Today's Change is something so basic, so ordinary, so unglamorous, it is often overlooked by the most caring of birth peeps. A mother can have a dozen prenatals, meetings with her doula, even take classes, and nary a word is said about how to cope with the physical and emotional intensity of labor--except of course to reassure her that having an epidural is her choice.

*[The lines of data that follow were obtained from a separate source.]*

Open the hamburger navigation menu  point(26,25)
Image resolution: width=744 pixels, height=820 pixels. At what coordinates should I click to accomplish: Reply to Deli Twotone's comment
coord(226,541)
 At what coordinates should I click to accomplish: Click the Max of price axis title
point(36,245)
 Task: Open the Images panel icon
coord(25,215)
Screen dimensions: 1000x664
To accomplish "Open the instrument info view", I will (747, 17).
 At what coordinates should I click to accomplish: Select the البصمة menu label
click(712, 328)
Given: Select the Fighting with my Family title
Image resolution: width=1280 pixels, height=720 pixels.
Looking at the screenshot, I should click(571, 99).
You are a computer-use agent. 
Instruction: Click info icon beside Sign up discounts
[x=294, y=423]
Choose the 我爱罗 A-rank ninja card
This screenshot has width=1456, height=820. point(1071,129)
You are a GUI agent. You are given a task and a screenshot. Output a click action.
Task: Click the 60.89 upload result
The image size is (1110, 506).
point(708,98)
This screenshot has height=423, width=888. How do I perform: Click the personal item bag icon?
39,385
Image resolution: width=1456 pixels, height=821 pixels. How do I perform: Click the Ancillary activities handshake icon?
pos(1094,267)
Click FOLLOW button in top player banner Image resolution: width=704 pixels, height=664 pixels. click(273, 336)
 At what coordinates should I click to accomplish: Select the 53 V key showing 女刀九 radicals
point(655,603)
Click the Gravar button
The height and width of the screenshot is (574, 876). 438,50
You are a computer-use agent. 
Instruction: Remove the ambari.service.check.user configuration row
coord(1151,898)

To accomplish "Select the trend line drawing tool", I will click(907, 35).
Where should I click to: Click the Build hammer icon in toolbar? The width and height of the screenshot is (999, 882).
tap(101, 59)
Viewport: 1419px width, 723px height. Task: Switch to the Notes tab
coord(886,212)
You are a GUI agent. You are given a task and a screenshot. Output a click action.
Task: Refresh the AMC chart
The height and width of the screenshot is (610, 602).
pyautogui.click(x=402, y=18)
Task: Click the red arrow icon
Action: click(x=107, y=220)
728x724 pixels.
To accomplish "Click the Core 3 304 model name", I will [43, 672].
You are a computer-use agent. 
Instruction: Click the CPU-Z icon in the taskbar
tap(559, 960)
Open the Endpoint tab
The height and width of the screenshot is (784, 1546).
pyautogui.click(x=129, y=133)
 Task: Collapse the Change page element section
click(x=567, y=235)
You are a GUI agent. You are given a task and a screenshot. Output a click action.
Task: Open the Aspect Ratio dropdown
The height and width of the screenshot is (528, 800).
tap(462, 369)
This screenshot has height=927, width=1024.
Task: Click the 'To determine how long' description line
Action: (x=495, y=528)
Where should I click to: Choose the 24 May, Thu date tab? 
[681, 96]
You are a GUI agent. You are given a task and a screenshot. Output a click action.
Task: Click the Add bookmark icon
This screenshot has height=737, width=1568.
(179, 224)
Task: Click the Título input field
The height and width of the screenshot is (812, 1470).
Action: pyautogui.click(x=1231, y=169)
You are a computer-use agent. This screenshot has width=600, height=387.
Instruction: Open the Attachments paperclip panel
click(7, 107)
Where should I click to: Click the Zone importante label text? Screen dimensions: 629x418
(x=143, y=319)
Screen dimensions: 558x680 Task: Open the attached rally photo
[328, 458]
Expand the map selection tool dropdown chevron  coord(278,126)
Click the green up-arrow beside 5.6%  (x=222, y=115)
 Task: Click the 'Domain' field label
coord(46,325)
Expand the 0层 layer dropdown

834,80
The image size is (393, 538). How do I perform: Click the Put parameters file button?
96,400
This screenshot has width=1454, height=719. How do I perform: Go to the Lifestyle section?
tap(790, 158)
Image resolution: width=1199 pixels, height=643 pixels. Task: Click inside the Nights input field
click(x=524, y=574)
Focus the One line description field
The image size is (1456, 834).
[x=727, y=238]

It is my conviction that every mother and her partner (regardless of whether or not a an epidural is planned or will be part of her birth) need to be prepared and shown various ways to cope with emotional and physical intensity and uncertainty of being in the labyrinth of labor. (A woman/couple needs these skills because they may birth too fast to have an epidural, or the epidural might not take, and, in addition to pain-coping, a woman/couple will benefit from mindfulness skills during/after an epidural, during birth, postpartum, and parenting.)

When we learn any new skill, embodied practice makes the master! Not beliefs. Since pain, exhaustion, shaking and other sensations of labor are felt in the body, then pain-coping mindset and skills are best developed gradually, with small successes, in the body.

Beginning in the third trimester, if not sooner, I propose every prenatal visit include a five to fifteen minute pain-coping practice. This practice is absolutely done "without attachment to outcome," meaning without coercion to birth without drugs or any implication that doing so is better. Simply teach the mindful pain-coping, mind-centering practice. Then send the mother/couple home with homework: she/they must practice every day during the week or two weeks. Practice can be done during "meditation" or during periods of stress (traffic, work, etc) in her ordinary life. Each time she practices, her nervous system is learning how to respond to breath, she is learning how to quiet her mind and focus. This is nearly impossible to learn in labor.

I think it is safe to say that the majority of birth peep training, from medical or midwifery school, nursing, or childbirth education, the focus is more on epidurals (for or against) and informing mothers about tests and technology, and very little time is spent training the birth peep how to motivate parents to learn mindful coping practices. If this changed, if just four to six prenatals included mindfulness practice, the conversations between birth peeps and parents would change. And the conversations parents have in their own minds, before and during labor, will change.

We cannot leave this task to parents. How can a parent (even a mother who is a doula, nurse, or midwife herself) teach themselves to cope and be mindful in labor when they have never been in labor before? We can no longer leave this task to the majority of hospital taught childbirth classes if we know they will not learn this skill there... Maybe someday the tide will turn again and these skill will be taught as they once were!

I don't want to make this blog an info-mercial. However, if you are interested in doing this but don't know where to start, there are two Pain-Coping Practice CDs in the BFW Store: one on pain coping for parents, and the other is pain-coping for teachers. Either one would give you some ideas of how to begin.

Thank you for listening,


P.S. This posting is not meant to stir up the arguments about a woman's right to choose drugs/epidurals in labor, or what "normal" birth means, or that some women need epidurals. All of those considerations are valid, and not in contradiction to t


  1. Pam, just wondering if you will have the CDs you reference when you speak at the DoulaCARE conference in Canada this spring?

  2. Yes! I am taking the hospital prenatal course to get a feel of what our local hospital's culture and procedures are like (actually quite positive, I feel quite blessed) and we have spent about 5 minutes each night on coping techniques-and then just basic deep breathing one night and possible laboring positions the next night. We could definitely spend more time on it, but there's just so much info to cover in just six classes I don't see how we could spend more time on it-so I think it's a great idea for doulas and midwives to teach coping. Really 9 months isn't long enough to learn everything you need to know for birth-it needs to start much younger than that.

    Sorry for the long comment

  3. Mamaloo, I will bring the CDs to your conference.

  4. This exactly why I LOVE prenatal yoga, and teach it, because we practice pain coping and breathing techniques in every class, throughout the entire class. We cultivate a quite and intuitive mind, breathe deeply, hold poses until our legs are on fire, vocalize, chant and connect with other each class. This way, all the techniques we learn become part of who we are, it's in our cells. Then, when labor starts we can don't have to rely on our left brain, what we need comes very natural after practicing so much prenatal yoga.